One person commented, “I do feel safe here”.

We asked people who use the service what they thought about the quality of care they receive at the home.

People were positive about the quality of care and confirmed that the staff asked them how things were going and if they were happy with the care provided at Elizabeth Lodge.

1st January 1970 - During a routine inspection pdf icon

We inspected the service on 30 September and 1 October 2015. The inspection was unannounced.

Elizabeth Lodge Care Home provides accommodation for 87 people who require nursing and personal care. The units are situated over three floors. There is one nursing unit on the first floor, two nursing units on the ground floor and one residential dementia unit on the lower ground floor. On the day of our inspection 52 people were using the service. At the time of the inspection there was no registered manager in place however there was an interim manager who was overseeing management of the home until the new manager came into post.

A registered manager is a person who has registered with the Care Quality Commission to manage the service. Like registered providers, they are ‘registered persons’. Registered persons have legal responsibility for meeting the requirements in the Health and Social Care Act 2008 and associated Regulations about how the service is run.

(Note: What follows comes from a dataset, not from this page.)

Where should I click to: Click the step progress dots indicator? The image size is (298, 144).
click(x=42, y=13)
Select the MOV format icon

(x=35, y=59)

People that we spoke to were positive about the service they received and the staff who supported them. We saw people being treated with warmth and kindness. Staff were aware of people’s individual needs and how they were to meet those needs. Relatives we spoke with were positive about the home and the staff.

The service had a number of systems in place in order to monitor and maintain people’s safety. However these were not always being followed. We found that the safe administration of medicines on the lower ground dementia residential unit was of concern. Staff had signed for medicines that had not been administered, several people had significant allergies to certain medicines but this had not been recorded on the medicines administration chart. We also noted two people were administered medicines covertly, but appropriate procedures had not been followed in recording this decision with the appropriate professionals.

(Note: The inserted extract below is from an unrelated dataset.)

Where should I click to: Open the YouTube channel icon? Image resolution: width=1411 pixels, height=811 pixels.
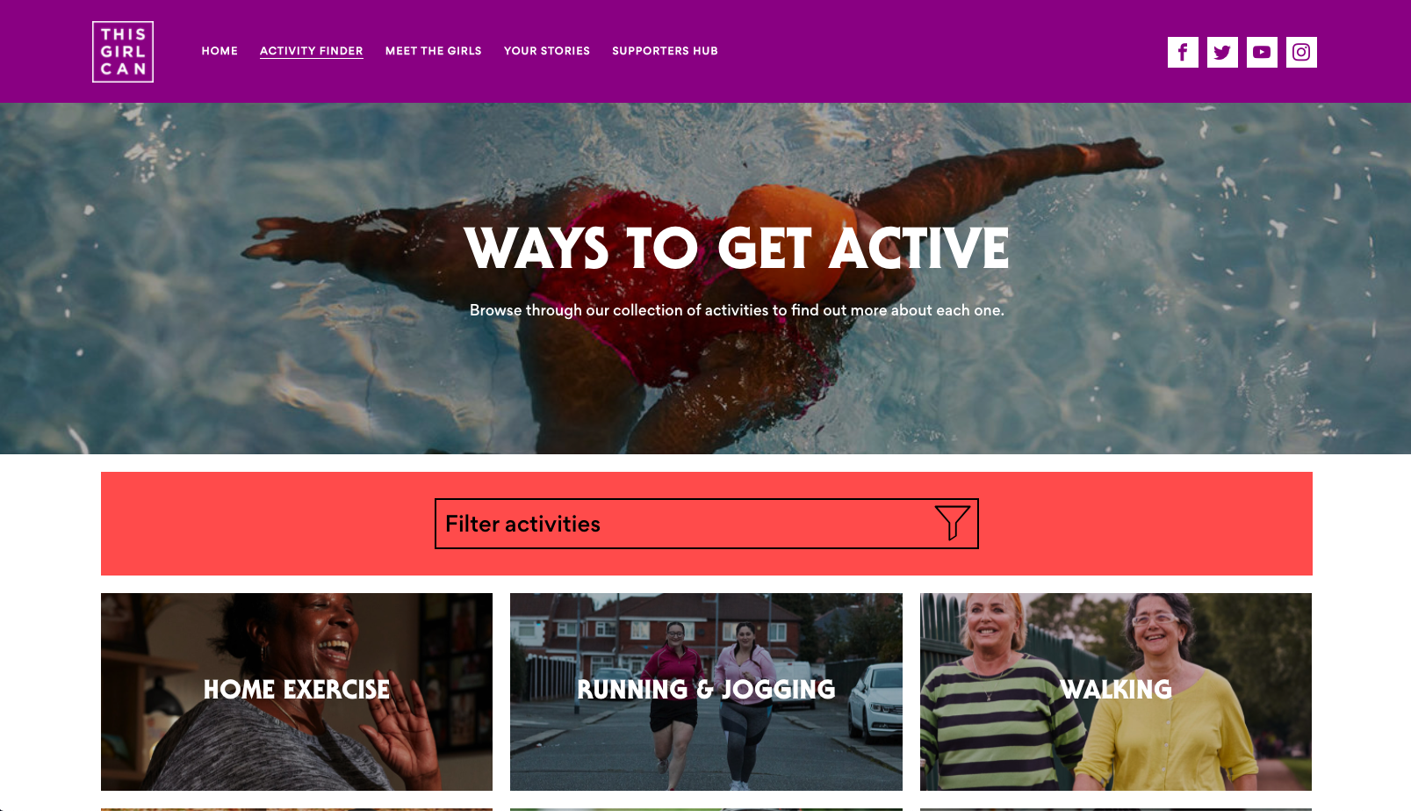[x=1262, y=52]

We also observed during mealtimes that people who required assistance and chose to remain in their rooms had to wait up to an hour before a member of staff was available to support them.

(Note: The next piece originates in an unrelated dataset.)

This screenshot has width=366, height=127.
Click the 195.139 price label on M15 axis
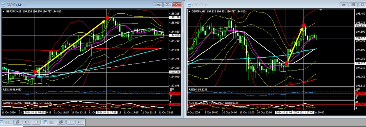[175, 17]
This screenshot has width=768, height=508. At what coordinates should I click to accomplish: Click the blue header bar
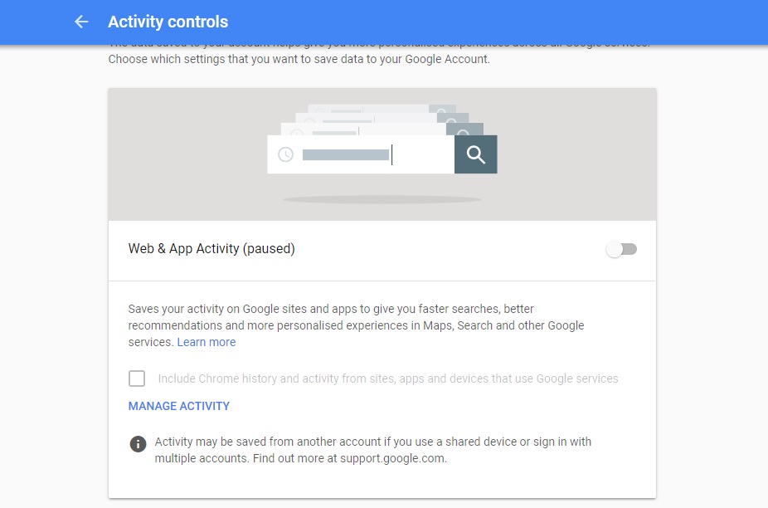pos(384,22)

There was a lack of consistency around the completion and recording of action taken on charts such as food and fluid monitoring, Waterlow recording and topical cream application charts.

People and relatives felt that the staff had the knowledge and skills necessary to support them properly. They told us that staff listened to them and respected their choices and decisions. Concerns were noted about the high usage of agency staff during the summer months and their competency. However people who use the service also confirmed that agency usage had reduced over the last few weeks.

People using the service could not confirm that they knew who the manager was but were confident that they could raise any issues or concerns with any staff member. However relatives who we spoke to knew the manager and the management team and said they were approachable and available.

Staff supervisions were being completed in line with the provider’s policy. However the service had not carried out an annual appraisal for any staff member employed by the service.

There were policies, procedures and information available in relation to the Mental Capacity Act 2005 (MCA) and the Deprivation of Liberty Safeguards (DoLS) to ensure that people who could not make decisions for themselves were protected. The service was applying MCA and DoLS safeguards appropriately and making the necessary applications for assessments when these were required.

At this inspection there were two breaches of regulation. The first one was regulation 12, which was in relation to safe management of medicines and the other was regulation 18, which was in relation to staff appraisals not have been carried out in over a year. Please refer to the “Safe” and “Effective” section of this report for details. You can see what action we told the provider to take at the back of the full version of the report.